REQUIREMENT ▸ Transcribe exactly the line in which "موافقة (247, 1629)" occurs, plus every line that comes after it up to the end of the entries.

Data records
--- --- ---
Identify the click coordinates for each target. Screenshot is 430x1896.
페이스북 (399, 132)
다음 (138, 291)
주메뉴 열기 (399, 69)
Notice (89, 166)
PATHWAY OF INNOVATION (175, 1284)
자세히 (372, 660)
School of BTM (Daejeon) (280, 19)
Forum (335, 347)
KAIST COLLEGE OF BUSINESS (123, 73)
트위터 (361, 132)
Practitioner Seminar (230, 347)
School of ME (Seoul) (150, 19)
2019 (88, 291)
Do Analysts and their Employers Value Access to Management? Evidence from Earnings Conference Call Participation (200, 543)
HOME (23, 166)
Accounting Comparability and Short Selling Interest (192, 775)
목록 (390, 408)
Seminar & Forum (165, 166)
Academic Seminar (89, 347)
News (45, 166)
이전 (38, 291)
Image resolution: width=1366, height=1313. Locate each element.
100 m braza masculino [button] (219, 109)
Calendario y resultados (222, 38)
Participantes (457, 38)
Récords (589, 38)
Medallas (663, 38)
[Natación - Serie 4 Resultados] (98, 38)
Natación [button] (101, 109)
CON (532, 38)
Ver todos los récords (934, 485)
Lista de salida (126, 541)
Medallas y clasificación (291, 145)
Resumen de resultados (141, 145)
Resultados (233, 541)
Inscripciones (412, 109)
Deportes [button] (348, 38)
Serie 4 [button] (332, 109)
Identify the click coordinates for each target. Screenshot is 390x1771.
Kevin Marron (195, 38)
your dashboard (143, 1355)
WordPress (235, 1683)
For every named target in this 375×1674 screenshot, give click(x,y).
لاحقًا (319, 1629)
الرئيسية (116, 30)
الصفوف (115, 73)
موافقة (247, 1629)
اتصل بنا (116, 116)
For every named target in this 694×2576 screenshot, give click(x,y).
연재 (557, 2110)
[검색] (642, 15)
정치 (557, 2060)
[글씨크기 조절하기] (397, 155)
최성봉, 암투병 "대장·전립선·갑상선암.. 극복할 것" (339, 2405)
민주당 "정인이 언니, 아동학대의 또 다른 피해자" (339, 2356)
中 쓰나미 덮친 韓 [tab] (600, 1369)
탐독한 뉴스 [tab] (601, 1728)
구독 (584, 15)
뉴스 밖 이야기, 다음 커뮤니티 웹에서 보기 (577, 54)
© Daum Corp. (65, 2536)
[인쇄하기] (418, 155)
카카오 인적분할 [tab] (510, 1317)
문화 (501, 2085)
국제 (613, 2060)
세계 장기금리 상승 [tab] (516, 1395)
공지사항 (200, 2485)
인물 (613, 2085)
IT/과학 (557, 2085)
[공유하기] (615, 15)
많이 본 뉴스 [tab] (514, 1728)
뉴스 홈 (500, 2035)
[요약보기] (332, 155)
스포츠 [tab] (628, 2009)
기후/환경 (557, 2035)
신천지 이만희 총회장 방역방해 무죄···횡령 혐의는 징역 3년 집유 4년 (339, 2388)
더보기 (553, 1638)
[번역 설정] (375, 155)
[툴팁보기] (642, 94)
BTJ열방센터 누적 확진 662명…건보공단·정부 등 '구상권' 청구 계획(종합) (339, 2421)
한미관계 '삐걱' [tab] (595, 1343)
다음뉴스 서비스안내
--- --- ---
PROBLEM SOLUTION ▸
موافقة (247, 1629)
اتصل بنا (116, 116)
For every named target in this 694×2576 screenshot, give click(x,y).
연재 (557, 2110)
[검색] (642, 15)
정치 (557, 2060)
[글씨크기 조절하기] (397, 155)
최성봉, 암투병 "대장·전립선·갑상선암.. 극복할 것" (339, 2405)
민주당 "정인이 언니, 아동학대의 또 다른 피해자" (339, 2356)
中 쓰나미 덮친 韓 [tab] (600, 1369)
탐독한 뉴스 [tab] (601, 1728)
구독 (584, 15)
뉴스 밖 이야기, 다음 커뮤니티 웹에서 보기 (577, 54)
© Daum Corp. (65, 2536)
[인쇄하기] (418, 155)
카카오 인적분할 [tab] (510, 1317)
문화 (501, 2085)
국제 (613, 2060)
세계 장기금리 상승 [tab] (516, 1395)
공지사항 (200, 2485)
인물 (613, 2085)
IT/과학 (557, 2085)
[공유하기] (615, 15)
많이 본 뉴스 [tab] (514, 1728)
뉴스 홈 (500, 2035)
[요약보기] (332, 155)
스포츠 [tab] (628, 2009)
기후/환경 (557, 2035)
신천지 이만희 총회장 방역방해 무죄···횡령 혐의는 징역 3년 집유 4년 (339, 2388)
더보기 (553, 1638)
[번역 설정] (375, 155)
[툴팁보기] (642, 94)
BTJ열방센터 누적 확진 662명…건보공단·정부 등 '구상권' 청구 계획(종합) (339, 2421)
한미관계 '삐걱' [tab] (595, 1343)
다음뉴스 서비스안내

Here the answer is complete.